#### What you should do:
Filter the records below, keeping only the lines that contain the string "icon". Copy each matching line in full.

#### Entries provided:
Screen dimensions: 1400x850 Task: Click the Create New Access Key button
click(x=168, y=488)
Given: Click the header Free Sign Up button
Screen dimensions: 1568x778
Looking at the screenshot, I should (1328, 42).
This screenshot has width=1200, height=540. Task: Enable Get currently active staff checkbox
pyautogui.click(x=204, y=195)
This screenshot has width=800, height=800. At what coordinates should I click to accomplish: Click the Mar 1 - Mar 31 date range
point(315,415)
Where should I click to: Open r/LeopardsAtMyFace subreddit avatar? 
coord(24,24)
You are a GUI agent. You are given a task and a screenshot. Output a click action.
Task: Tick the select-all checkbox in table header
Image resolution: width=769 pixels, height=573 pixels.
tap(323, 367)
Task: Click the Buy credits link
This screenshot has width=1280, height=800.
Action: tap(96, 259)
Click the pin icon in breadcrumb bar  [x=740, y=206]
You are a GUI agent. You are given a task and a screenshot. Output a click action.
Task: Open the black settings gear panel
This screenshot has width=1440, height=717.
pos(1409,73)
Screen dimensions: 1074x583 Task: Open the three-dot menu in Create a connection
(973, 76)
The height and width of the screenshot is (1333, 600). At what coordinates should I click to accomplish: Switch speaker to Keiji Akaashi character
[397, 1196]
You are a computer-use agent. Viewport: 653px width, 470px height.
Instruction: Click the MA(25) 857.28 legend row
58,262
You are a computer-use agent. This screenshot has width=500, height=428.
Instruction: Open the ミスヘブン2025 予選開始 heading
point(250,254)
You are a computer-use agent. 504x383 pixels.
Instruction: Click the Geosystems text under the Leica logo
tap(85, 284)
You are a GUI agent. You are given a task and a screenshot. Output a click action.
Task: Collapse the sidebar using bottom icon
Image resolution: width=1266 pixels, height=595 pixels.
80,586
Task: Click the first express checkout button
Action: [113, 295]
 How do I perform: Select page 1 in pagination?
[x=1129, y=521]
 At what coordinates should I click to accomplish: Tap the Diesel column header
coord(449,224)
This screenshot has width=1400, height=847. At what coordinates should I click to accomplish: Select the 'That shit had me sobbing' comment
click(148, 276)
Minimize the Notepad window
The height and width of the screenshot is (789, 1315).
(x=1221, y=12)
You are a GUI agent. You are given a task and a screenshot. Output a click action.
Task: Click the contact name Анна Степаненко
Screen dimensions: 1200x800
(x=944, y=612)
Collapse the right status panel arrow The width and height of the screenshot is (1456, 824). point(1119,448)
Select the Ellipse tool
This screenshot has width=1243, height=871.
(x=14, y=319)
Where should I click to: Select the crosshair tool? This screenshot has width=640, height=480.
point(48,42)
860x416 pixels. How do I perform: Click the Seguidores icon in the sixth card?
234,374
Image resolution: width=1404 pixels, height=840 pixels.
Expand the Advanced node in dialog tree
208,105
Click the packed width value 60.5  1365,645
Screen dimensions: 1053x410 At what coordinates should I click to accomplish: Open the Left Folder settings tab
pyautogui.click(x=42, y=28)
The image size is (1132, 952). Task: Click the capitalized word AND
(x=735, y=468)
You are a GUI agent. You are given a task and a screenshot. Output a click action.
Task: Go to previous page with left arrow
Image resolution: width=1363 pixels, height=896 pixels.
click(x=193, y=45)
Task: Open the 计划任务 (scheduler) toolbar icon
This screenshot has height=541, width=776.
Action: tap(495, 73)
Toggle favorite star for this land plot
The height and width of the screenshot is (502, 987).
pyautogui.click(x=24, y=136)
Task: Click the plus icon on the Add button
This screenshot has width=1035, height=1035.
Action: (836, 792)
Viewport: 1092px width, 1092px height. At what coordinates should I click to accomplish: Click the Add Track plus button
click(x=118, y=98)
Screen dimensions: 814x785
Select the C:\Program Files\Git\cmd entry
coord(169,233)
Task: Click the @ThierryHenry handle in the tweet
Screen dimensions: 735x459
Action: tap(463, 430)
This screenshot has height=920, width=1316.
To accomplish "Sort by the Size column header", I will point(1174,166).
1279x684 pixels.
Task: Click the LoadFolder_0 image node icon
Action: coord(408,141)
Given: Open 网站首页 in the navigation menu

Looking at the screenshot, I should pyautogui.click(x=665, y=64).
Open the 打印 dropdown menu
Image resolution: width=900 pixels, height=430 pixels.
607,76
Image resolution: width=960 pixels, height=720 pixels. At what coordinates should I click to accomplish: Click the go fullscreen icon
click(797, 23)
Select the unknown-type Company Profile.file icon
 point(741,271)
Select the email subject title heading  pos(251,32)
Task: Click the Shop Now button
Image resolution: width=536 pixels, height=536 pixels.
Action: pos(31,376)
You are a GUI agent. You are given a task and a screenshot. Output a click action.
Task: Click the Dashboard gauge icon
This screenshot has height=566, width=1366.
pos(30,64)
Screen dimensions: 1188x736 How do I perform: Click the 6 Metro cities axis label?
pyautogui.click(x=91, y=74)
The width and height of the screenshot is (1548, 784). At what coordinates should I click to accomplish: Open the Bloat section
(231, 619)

#### Finished answer:
Click the pin icon in breadcrumb bar  [x=740, y=206]
Task: Collapse the sidebar using bottom icon
860x416 pixels. How do I perform: Click the Seguidores icon in the sixth card?
Task: Open the 计划任务 (scheduler) toolbar icon
Task: Click the plus icon on the Add button
Task: Click the LoadFolder_0 image node icon
Image resolution: width=960 pixels, height=720 pixels. At what coordinates should I click to accomplish: Click the go fullscreen icon
Select the unknown-type Company Profile.file icon
Task: Click the Dashboard gauge icon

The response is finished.